Les experts, lors de cette journée scientifique, ont aussi recommandé d’augmenter la prime de vaccination des vétérinaires praticiens lors des campagnes de vaccination entre la brucellose, vu le risque encouru suite à ce geste.
- Quel état des lieux peut-on faire aujourd’hui sur la brucellose en Algérie ?
La brucellose est reconnue par l’OMSA, la FAO et l’OMS, comme la zoonose la plus répandue dans le monde, engendrant de lourdes pertes économiques et des milliers de cas humains, annuellement.
En élevage, elle provoque des pertes importantes traduites par des avortements, des infertilités et diminution en production laitière. Actuellement, elle continue à se propager suscitant un véritable problème de santé publique vétérinaire, dans le monde.
L’Algérie n’est pas épargnée, classée, par l’OMSA, 10e au monde quant au nombre de cas humains, avec une moyenne de plus de 5000 cas déclarés annuellement par l’Institut national de la santé publique, qui la classe comme étant la première zoonose à déclaration obligatoire en Algérie.
86% de ces cas sont dus à la consommation de lait cru et produits laitiers contaminés. Les services vétérinaires ont mis en place plusieurs programmes prophylactiques, depuis les années 70, mais ces derniers n’ont pas prouvé leur efficacité, à cause de multiples raisons liées à un manque de rigueur dans l’application de la législation ; la méconnaissance des éleveurs et la mauvaise conduite des élevages.
Ainsi, la brucellose sévit dans nos élevages dans toutes les régions d’Algérie, touchant toutes les espèces domestiques sensibles.
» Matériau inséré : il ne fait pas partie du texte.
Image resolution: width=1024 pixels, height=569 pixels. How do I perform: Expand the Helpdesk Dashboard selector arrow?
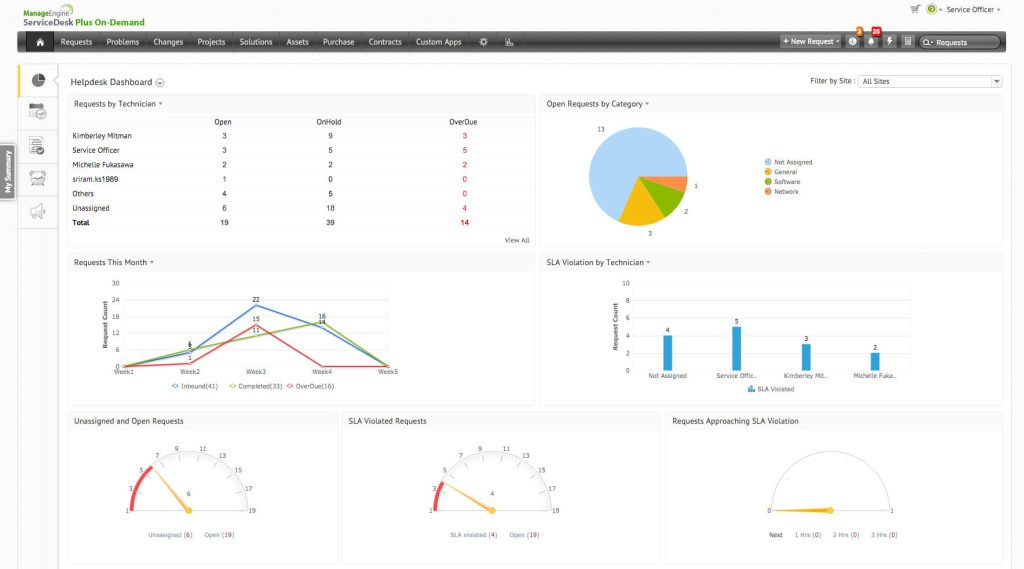160,83
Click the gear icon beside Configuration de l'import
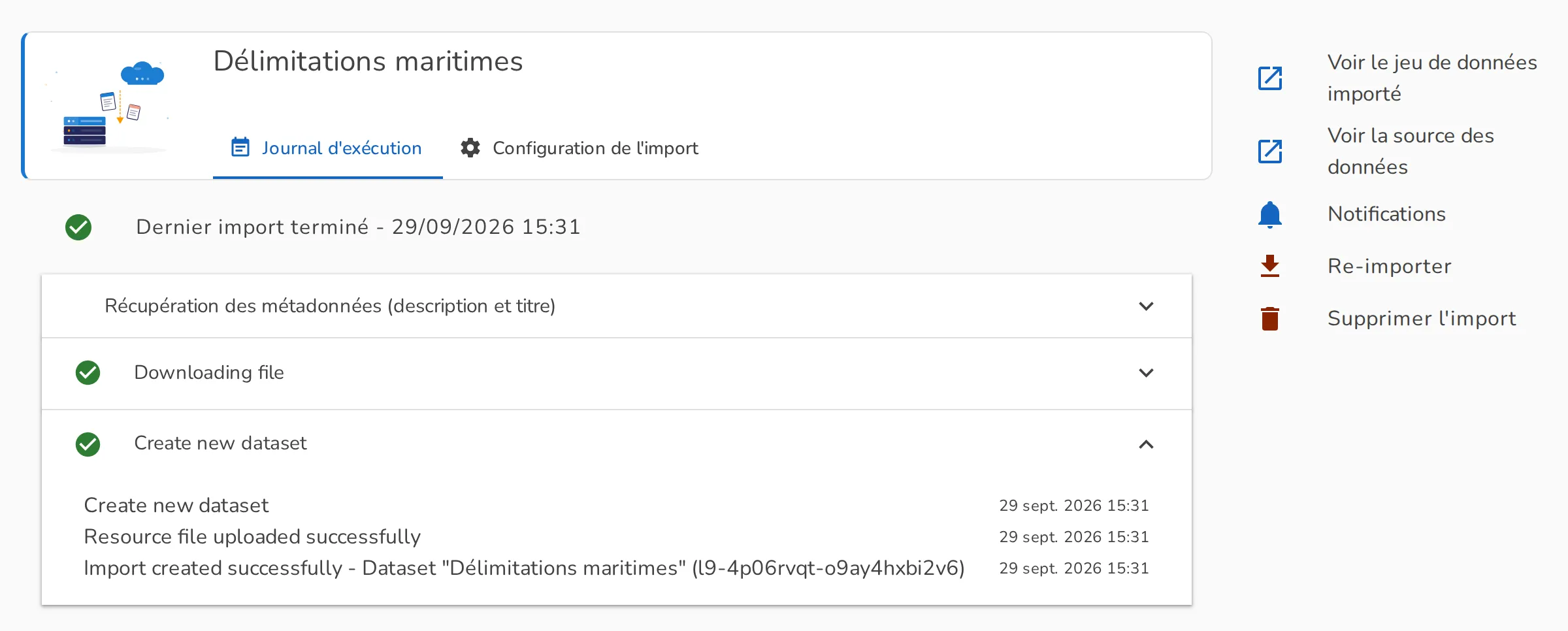Image resolution: width=1568 pixels, height=631 pixels. point(470,148)
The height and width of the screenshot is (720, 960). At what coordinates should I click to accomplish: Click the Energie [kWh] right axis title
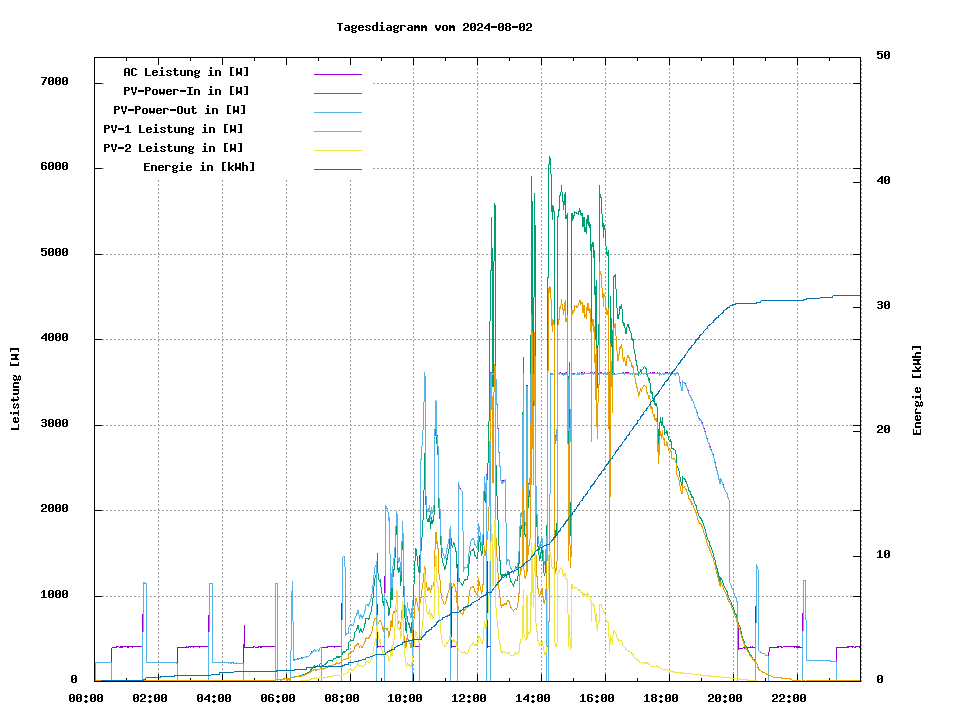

Actuellement, la brucellose sévit à l’état enzootique dans toutes les régions d’Algérie et dans toutes les espèces animales domestiques.
- De nouveaux traitements et méthodes de diagnostic sont mis en place, la lutte contre la brucellose sera-t-elle plus efficace ?
La brucellose est une zoonose dont le diagnostic rapide et fiable chez les animaux est d’une grande importance pour pouvoir lutter efficacement contre cette maladie. Dans la pratique, on distingue les méthodes de détection directe et indirecte.
Ces dernières sont principalement utilisées pour effectuer des tests de surveillance chez les animaux de rente. Il s’agit notamment de kits de tests d’anticorps, tels que le test Elisa pour le lait ou le sang, qui permet de traiter un grand nombre d’échantillons, ou le test Rose bengale, qui permet de détecter les anticorps avec des moyens simples.
D’autres méthodes, comme la réaction de fixation du complément, sont souvent utilisées comme tests de confirmation. Pour détecter directement la bactérie Brucella, la culture sur milieu de culture et l’identification du pathogène sont considérées comme gold standard.
Ces dernières années, les méthodes PCR en particulier ont remplacé les méthodes d’identification bactériologique classiques dans les laboratoires spécialisés.
Dans les laboratoires de microbiologie clinique bien équipés, les spectromètres de masse Maldi-Tof sont de plus en plus utilisés. Les méthodes de typage biologique moléculaire sont utilisées pour les études épidémiologiques et autres études scientifiques.
Les analyses MLVA ou MLST classiques sont de plus en plus souvent remplacées par des analyses du génome entier. Les coûts de ces analyses ont fortement baissé ces dernières années.
Toutefois, pour comparer les séquences complètes de nombreux isolats bactériens différents et obtenir des résultats significatifs, il faut des ordinateurs puissants et de bonnes compétences en matière de logiciels.
Cependant, en Algérie, ces méthodes ne sont pas mises en place pour le diagnostic de routine de la brucellose. Les méthodes sérologiques classiques pour la détection des anticorps dans le sang sont les plus utilisées dans les laboratoires vétérinaires ou médicaux et font toujours leurs preuves et restent efficaces dans la lutte contre cette maladie.